BRIEF: Copy the records below exactly. Include all of them.

Dataset entries:
******

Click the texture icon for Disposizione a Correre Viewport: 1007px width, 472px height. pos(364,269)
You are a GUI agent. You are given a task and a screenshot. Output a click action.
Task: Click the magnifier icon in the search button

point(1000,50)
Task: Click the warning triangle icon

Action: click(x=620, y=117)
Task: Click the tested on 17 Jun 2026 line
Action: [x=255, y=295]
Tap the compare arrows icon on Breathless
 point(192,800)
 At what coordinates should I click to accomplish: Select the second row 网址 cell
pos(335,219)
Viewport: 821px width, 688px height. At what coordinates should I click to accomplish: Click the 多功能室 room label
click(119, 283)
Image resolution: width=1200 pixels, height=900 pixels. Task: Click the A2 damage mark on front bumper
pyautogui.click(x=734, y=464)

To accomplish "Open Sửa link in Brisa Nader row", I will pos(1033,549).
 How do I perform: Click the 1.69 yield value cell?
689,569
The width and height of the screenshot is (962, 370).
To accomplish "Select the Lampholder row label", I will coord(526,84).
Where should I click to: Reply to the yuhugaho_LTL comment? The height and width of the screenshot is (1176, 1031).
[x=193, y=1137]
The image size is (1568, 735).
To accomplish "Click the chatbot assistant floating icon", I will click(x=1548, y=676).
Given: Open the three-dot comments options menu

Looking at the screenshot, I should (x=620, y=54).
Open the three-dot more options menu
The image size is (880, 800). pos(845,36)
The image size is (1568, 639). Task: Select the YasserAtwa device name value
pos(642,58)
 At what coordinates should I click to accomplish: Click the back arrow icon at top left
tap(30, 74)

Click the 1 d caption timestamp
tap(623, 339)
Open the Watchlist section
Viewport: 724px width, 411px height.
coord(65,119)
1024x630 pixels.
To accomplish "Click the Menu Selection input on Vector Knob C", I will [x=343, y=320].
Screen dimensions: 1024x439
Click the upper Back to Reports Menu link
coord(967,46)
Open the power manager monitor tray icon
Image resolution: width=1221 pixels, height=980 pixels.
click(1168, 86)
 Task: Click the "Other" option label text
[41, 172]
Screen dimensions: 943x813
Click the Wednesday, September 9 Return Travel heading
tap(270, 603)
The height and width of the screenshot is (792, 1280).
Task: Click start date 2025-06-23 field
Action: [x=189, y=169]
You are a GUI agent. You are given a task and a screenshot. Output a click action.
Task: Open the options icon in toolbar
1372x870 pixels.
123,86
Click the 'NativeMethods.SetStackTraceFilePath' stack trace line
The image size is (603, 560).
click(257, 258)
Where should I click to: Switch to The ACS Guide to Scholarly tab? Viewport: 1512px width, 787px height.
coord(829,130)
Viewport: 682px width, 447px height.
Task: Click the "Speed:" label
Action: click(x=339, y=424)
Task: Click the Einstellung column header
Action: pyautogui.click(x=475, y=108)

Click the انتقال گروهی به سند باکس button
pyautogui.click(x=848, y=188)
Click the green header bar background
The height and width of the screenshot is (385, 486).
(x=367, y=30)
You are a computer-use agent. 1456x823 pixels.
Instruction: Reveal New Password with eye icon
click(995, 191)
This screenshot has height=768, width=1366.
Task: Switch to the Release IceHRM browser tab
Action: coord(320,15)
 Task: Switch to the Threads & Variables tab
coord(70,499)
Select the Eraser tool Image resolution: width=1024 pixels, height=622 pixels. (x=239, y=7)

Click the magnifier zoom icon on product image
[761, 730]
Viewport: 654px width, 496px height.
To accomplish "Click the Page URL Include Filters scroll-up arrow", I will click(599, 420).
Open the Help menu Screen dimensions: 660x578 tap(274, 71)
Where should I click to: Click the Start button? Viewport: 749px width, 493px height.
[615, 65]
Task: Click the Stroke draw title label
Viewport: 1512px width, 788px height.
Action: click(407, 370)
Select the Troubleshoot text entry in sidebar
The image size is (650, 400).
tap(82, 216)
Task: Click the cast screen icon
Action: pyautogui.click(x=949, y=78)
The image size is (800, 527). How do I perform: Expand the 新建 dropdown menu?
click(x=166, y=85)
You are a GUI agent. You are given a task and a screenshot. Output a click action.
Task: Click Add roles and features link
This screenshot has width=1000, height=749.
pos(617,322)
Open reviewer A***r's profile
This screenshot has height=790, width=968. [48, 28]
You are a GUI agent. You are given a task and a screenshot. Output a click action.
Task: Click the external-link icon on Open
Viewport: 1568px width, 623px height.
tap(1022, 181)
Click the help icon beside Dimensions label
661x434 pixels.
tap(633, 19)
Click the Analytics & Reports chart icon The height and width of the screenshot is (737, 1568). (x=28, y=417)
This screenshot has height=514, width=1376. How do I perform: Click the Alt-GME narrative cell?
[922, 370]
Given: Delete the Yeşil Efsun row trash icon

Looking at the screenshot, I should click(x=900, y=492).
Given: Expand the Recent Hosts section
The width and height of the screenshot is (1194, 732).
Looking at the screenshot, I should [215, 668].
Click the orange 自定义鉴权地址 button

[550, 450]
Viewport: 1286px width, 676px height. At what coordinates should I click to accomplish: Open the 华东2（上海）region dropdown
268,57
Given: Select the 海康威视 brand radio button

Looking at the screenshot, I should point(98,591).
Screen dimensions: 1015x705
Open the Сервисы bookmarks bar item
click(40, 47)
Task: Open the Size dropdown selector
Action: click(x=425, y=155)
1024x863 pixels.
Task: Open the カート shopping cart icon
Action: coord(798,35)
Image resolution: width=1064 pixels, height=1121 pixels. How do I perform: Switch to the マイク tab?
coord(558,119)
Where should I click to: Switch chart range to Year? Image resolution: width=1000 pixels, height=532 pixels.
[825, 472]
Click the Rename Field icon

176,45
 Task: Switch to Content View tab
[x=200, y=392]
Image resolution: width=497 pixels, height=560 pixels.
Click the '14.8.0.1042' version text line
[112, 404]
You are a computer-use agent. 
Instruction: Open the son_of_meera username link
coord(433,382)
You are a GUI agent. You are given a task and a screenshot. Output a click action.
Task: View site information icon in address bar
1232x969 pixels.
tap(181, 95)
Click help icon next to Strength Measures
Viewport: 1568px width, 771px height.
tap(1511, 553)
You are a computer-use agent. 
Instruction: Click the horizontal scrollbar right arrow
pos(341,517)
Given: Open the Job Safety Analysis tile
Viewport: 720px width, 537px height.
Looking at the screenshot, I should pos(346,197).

******

OUTPUT FOR THIS EXERCISE:
Click the texture icon for Disposizione a Correre Viewport: 1007px width, 472px height. pos(364,269)
You are a GUI agent. You are given a task and a screenshot. Output a click action.
Task: Click the magnifier icon in the search button

point(1000,50)
Task: Click the warning triangle icon

Action: click(x=620, y=117)
Task: Click the tested on 17 Jun 2026 line
Action: [x=255, y=295]
Tap the compare arrows icon on Breathless
 point(192,800)
 At what coordinates should I click to accomplish: Select the second row 网址 cell
pos(335,219)
Viewport: 821px width, 688px height. At what coordinates should I click to accomplish: Click the 多功能室 room label
click(119, 283)
Image resolution: width=1200 pixels, height=900 pixels. Task: Click the A2 damage mark on front bumper
pyautogui.click(x=734, y=464)

To accomplish "Open Sửa link in Brisa Nader row", I will pos(1033,549).
 How do I perform: Click the 1.69 yield value cell?
689,569
The width and height of the screenshot is (962, 370).
To accomplish "Select the Lampholder row label", I will coord(526,84).
Where should I click to: Reply to the yuhugaho_LTL comment? The height and width of the screenshot is (1176, 1031).
[x=193, y=1137]
The image size is (1568, 735).
To accomplish "Click the chatbot assistant floating icon", I will click(x=1548, y=676).
Given: Open the three-dot comments options menu

Looking at the screenshot, I should (x=620, y=54).
Open the three-dot more options menu
The image size is (880, 800). pos(845,36)
The image size is (1568, 639). Task: Select the YasserAtwa device name value
pos(642,58)
 At what coordinates should I click to accomplish: Click the back arrow icon at top left
tap(30, 74)

Click the 1 d caption timestamp
tap(623, 339)
Open the Watchlist section
Viewport: 724px width, 411px height.
coord(65,119)
1024x630 pixels.
To accomplish "Click the Menu Selection input on Vector Knob C", I will [x=343, y=320].
Screen dimensions: 1024x439
Click the upper Back to Reports Menu link
coord(967,46)
Open the power manager monitor tray icon
Image resolution: width=1221 pixels, height=980 pixels.
click(1168, 86)
 Task: Click the "Other" option label text
[41, 172]
Screen dimensions: 943x813
Click the Wednesday, September 9 Return Travel heading
tap(270, 603)
The height and width of the screenshot is (792, 1280).
Task: Click start date 2025-06-23 field
Action: [x=189, y=169]
You are a GUI agent. You are given a task and a screenshot. Output a click action.
Task: Open the options icon in toolbar
1372x870 pixels.
123,86
Click the 'NativeMethods.SetStackTraceFilePath' stack trace line
The image size is (603, 560).
click(257, 258)
Where should I click to: Switch to The ACS Guide to Scholarly tab? Viewport: 1512px width, 787px height.
coord(829,130)
Viewport: 682px width, 447px height.
Task: Click the "Speed:" label
Action: click(x=339, y=424)
Task: Click the Einstellung column header
Action: pyautogui.click(x=475, y=108)

Click the انتقال گروهی به سند باکس button
pyautogui.click(x=848, y=188)
Click the green header bar background
The height and width of the screenshot is (385, 486).
(x=367, y=30)
You are a computer-use agent. 1456x823 pixels.
Instruction: Reveal New Password with eye icon
click(995, 191)
This screenshot has height=768, width=1366.
Task: Switch to the Release IceHRM browser tab
Action: coord(320,15)
 Task: Switch to the Threads & Variables tab
coord(70,499)
Select the Eraser tool Image resolution: width=1024 pixels, height=622 pixels. (x=239, y=7)

Click the magnifier zoom icon on product image
[761, 730]
Viewport: 654px width, 496px height.
To accomplish "Click the Page URL Include Filters scroll-up arrow", I will click(599, 420).
Open the Help menu Screen dimensions: 660x578 tap(274, 71)
Where should I click to: Click the Start button? Viewport: 749px width, 493px height.
[615, 65]
Task: Click the Stroke draw title label
Viewport: 1512px width, 788px height.
Action: click(407, 370)
Select the Troubleshoot text entry in sidebar
The image size is (650, 400).
tap(82, 216)
Task: Click the cast screen icon
Action: pyautogui.click(x=949, y=78)
The image size is (800, 527). How do I perform: Expand the 新建 dropdown menu?
click(x=166, y=85)
You are a GUI agent. You are given a task and a screenshot. Output a click action.
Task: Click Add roles and features link
This screenshot has width=1000, height=749.
pos(617,322)
Open reviewer A***r's profile
This screenshot has height=790, width=968. [48, 28]
You are a GUI agent. You are given a task and a screenshot. Output a click action.
Task: Click the external-link icon on Open
Viewport: 1568px width, 623px height.
tap(1022, 181)
Click the help icon beside Dimensions label
661x434 pixels.
tap(633, 19)
Click the Analytics & Reports chart icon The height and width of the screenshot is (737, 1568). (x=28, y=417)
This screenshot has height=514, width=1376. How do I perform: Click the Alt-GME narrative cell?
[922, 370]
Given: Delete the Yeşil Efsun row trash icon

Looking at the screenshot, I should click(x=900, y=492).
Given: Expand the Recent Hosts section
The width and height of the screenshot is (1194, 732).
Looking at the screenshot, I should [215, 668].
Click the orange 自定义鉴权地址 button

[550, 450]
Viewport: 1286px width, 676px height. At what coordinates should I click to accomplish: Open the 华东2（上海）region dropdown
268,57
Given: Select the 海康威视 brand radio button

Looking at the screenshot, I should point(98,591).
Screen dimensions: 1015x705
Open the Сервисы bookmarks bar item
click(40, 47)
Task: Open the Size dropdown selector
Action: click(x=425, y=155)
1024x863 pixels.
Task: Open the カート shopping cart icon
Action: coord(798,35)
Image resolution: width=1064 pixels, height=1121 pixels. How do I perform: Switch to the マイク tab?
coord(558,119)
Where should I click to: Switch chart range to Year? Image resolution: width=1000 pixels, height=532 pixels.
[825, 472]
Click the Rename Field icon

176,45
 Task: Switch to Content View tab
[x=200, y=392]
Image resolution: width=497 pixels, height=560 pixels.
Click the '14.8.0.1042' version text line
[112, 404]
You are a computer-use agent. 
Instruction: Open the son_of_meera username link
coord(433,382)
You are a GUI agent. You are given a task and a screenshot. Output a click action.
Task: View site information icon in address bar
1232x969 pixels.
tap(181, 95)
Click help icon next to Strength Measures
Viewport: 1568px width, 771px height.
tap(1511, 553)
You are a computer-use agent. 
Instruction: Click the horizontal scrollbar right arrow
pos(341,517)
Given: Open the Job Safety Analysis tile
Viewport: 720px width, 537px height.
Looking at the screenshot, I should pos(346,197).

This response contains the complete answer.